(Collected data)
* * * * *

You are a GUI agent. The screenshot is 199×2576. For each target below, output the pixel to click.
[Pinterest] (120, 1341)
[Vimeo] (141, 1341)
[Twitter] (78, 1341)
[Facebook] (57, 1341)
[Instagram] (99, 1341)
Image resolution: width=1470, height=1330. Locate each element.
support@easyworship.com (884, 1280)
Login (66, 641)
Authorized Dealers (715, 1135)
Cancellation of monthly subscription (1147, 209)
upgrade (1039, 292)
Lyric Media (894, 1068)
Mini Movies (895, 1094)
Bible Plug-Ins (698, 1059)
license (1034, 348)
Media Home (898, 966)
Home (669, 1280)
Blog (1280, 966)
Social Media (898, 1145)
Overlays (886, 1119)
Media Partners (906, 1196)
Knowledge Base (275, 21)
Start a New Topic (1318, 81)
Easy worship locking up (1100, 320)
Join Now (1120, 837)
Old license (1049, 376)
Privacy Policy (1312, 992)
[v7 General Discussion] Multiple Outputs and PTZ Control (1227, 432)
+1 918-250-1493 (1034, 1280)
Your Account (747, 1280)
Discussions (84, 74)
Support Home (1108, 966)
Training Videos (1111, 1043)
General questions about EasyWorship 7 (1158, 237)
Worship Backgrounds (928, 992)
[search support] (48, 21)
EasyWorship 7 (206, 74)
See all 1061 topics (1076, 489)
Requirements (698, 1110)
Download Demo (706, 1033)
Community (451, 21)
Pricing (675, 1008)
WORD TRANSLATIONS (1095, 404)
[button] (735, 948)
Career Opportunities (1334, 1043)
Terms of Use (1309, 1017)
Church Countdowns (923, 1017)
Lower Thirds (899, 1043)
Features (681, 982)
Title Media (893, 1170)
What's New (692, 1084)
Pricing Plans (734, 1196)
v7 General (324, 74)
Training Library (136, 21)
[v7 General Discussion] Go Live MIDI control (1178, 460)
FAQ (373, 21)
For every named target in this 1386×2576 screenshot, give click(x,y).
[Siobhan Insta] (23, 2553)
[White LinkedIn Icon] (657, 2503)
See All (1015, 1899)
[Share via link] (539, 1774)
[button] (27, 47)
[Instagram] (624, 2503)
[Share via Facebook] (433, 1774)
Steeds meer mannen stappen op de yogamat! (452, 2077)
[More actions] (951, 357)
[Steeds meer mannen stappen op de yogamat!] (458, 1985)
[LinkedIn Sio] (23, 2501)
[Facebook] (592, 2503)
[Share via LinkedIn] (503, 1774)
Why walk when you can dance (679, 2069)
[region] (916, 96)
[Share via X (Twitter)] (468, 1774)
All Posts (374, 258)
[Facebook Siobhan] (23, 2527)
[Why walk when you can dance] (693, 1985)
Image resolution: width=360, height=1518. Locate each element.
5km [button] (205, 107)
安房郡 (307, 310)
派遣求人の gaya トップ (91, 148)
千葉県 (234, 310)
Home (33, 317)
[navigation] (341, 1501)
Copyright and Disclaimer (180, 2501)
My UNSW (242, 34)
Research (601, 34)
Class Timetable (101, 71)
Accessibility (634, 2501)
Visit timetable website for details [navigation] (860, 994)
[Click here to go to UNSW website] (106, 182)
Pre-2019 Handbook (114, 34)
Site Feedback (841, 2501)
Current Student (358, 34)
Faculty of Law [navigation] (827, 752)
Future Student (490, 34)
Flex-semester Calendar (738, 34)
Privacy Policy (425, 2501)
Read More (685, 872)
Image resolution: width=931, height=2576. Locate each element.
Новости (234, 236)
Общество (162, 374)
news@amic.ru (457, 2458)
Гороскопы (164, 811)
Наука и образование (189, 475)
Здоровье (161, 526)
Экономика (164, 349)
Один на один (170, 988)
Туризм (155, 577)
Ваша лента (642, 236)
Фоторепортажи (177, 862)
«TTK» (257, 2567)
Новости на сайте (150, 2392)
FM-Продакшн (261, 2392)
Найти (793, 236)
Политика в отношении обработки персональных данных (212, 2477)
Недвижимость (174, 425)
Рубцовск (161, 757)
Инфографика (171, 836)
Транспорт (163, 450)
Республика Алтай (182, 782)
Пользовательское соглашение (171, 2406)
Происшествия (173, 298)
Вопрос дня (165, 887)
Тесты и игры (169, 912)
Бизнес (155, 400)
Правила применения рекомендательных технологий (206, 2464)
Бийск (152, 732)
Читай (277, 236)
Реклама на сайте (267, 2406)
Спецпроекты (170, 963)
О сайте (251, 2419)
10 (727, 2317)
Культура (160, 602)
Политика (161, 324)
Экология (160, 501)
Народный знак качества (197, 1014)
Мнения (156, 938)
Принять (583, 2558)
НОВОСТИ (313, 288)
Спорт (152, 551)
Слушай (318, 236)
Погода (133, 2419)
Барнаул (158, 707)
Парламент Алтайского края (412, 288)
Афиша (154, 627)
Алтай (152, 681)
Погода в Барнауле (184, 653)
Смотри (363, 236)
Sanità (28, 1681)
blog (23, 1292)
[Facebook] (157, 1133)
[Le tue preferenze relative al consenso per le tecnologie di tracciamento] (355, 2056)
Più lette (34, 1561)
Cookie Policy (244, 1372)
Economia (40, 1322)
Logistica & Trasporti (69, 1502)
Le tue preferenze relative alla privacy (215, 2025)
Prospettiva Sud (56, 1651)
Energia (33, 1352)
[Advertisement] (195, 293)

* * * * *

- TASK INSTRUCTIONS: What you output should match every line above exactly.

- ANSWER FOR THE TASK:
You are a GUI agent. The screenshot is 199×2576. For each target below, output the pixel to click.
[Pinterest] (120, 1341)
[Vimeo] (141, 1341)
[Twitter] (78, 1341)
[Facebook] (57, 1341)
[Instagram] (99, 1341)
Image resolution: width=1470, height=1330. Locate each element.
support@easyworship.com (884, 1280)
Login (66, 641)
Authorized Dealers (715, 1135)
Cancellation of monthly subscription (1147, 209)
upgrade (1039, 292)
Lyric Media (894, 1068)
Mini Movies (895, 1094)
Bible Plug-Ins (698, 1059)
license (1034, 348)
Media Home (898, 966)
Home (669, 1280)
Blog (1280, 966)
Social Media (898, 1145)
Overlays (886, 1119)
Media Partners (906, 1196)
Knowledge Base (275, 21)
Start a New Topic (1318, 81)
Easy worship locking up (1100, 320)
Join Now (1120, 837)
Old license (1049, 376)
Privacy Policy (1312, 992)
[v7 General Discussion] Multiple Outputs and PTZ Control (1227, 432)
+1 918-250-1493 (1034, 1280)
Your Account (747, 1280)
Discussions (84, 74)
Support Home (1108, 966)
Training Videos (1111, 1043)
General questions about EasyWorship 7 (1158, 237)
Worship Backgrounds (928, 992)
[search support] (48, 21)
EasyWorship 7 (206, 74)
See all 1061 topics (1076, 489)
Requirements (698, 1110)
Download Demo (706, 1033)
Community (451, 21)
Pricing (675, 1008)
WORD TRANSLATIONS (1095, 404)
[button] (735, 948)
Career Opportunities (1334, 1043)
Terms of Use (1309, 1017)
Church Countdowns (923, 1017)
Lower Thirds (899, 1043)
Features (681, 982)
Title Media (893, 1170)
What's New (692, 1084)
Pricing Plans (734, 1196)
v7 General (324, 74)
Training Library (136, 21)
[v7 General Discussion] Go Live MIDI control (1178, 460)
FAQ (373, 21)
For every named target in this 1386×2576 screenshot, give click(x,y).
[Siobhan Insta] (23, 2553)
[White LinkedIn Icon] (657, 2503)
See All (1015, 1899)
[Share via link] (539, 1774)
[button] (27, 47)
[Instagram] (624, 2503)
[Share via Facebook] (433, 1774)
Steeds meer mannen stappen op de yogamat! (452, 2077)
[More actions] (951, 357)
[Steeds meer mannen stappen op de yogamat!] (458, 1985)
[LinkedIn Sio] (23, 2501)
[Facebook] (592, 2503)
[Share via LinkedIn] (503, 1774)
Why walk when you can dance (679, 2069)
[region] (916, 96)
[Share via X (Twitter)] (468, 1774)
All Posts (374, 258)
[Facebook Siobhan] (23, 2527)
[Why walk when you can dance] (693, 1985)
Image resolution: width=360, height=1518. Locate each element.
5km [button] (205, 107)
安房郡 (307, 310)
派遣求人の gaya トップ (91, 148)
千葉県 (234, 310)
Home (33, 317)
[navigation] (341, 1501)
Copyright and Disclaimer (180, 2501)
My UNSW (242, 34)
Research (601, 34)
Class Timetable (101, 71)
Accessibility (634, 2501)
Visit timetable website for details [navigation] (860, 994)
[Click here to go to UNSW website] (106, 182)
Pre-2019 Handbook (114, 34)
Site Feedback (841, 2501)
Current Student (358, 34)
Faculty of Law [navigation] (827, 752)
Future Student (490, 34)
Flex-semester Calendar (738, 34)
Privacy Policy (425, 2501)
Read More (685, 872)
Image resolution: width=931, height=2576. Locate each element.
Новости (234, 236)
Общество (162, 374)
news@amic.ru (457, 2458)
Гороскопы (164, 811)
Наука и образование (189, 475)
Здоровье (161, 526)
Экономика (164, 349)
Один на один (170, 988)
Туризм (155, 577)
Ваша лента (642, 236)
Фоторепортажи (177, 862)
«TTK» (257, 2567)
Новости на сайте (150, 2392)
FM-Продакшн (261, 2392)
Найти (793, 236)
Политика в отношении обработки персональных данных (212, 2477)
Недвижимость (174, 425)
Рубцовск (161, 757)
Инфографика (171, 836)
Транспорт (163, 450)
Республика Алтай (182, 782)
Пользовательское соглашение (171, 2406)
Происшествия (173, 298)
Вопрос дня (165, 887)
Тесты и игры (169, 912)
Бизнес (155, 400)
Правила применения рекомендательных технологий (206, 2464)
Бийск (152, 732)
Читай (277, 236)
Реклама на сайте (267, 2406)
Спецпроекты (170, 963)
О сайте (251, 2419)
10 (727, 2317)
Культура (160, 602)
Политика (161, 324)
Экология (160, 501)
Народный знак качества (197, 1014)
Мнения (156, 938)
Принять (583, 2558)
НОВОСТИ (313, 288)
Спорт (152, 551)
Слушай (318, 236)
Погода (133, 2419)
Барнаул (158, 707)
Парламент Алтайского края (412, 288)
Афиша (154, 627)
Алтай (152, 681)
Погода в Барнауле (184, 653)
Смотри (363, 236)
Sanità (28, 1681)
blog (23, 1292)
[Facebook] (157, 1133)
[Le tue preferenze relative al consenso per le tecnologie di tracciamento] (355, 2056)
Più lette (34, 1561)
Cookie Policy (244, 1372)
Economia (40, 1322)
Logistica & Trasporti (69, 1502)
Le tue preferenze relative alla privacy (215, 2025)
Prospettiva Sud (56, 1651)
Energia (33, 1352)
[Advertisement] (195, 293)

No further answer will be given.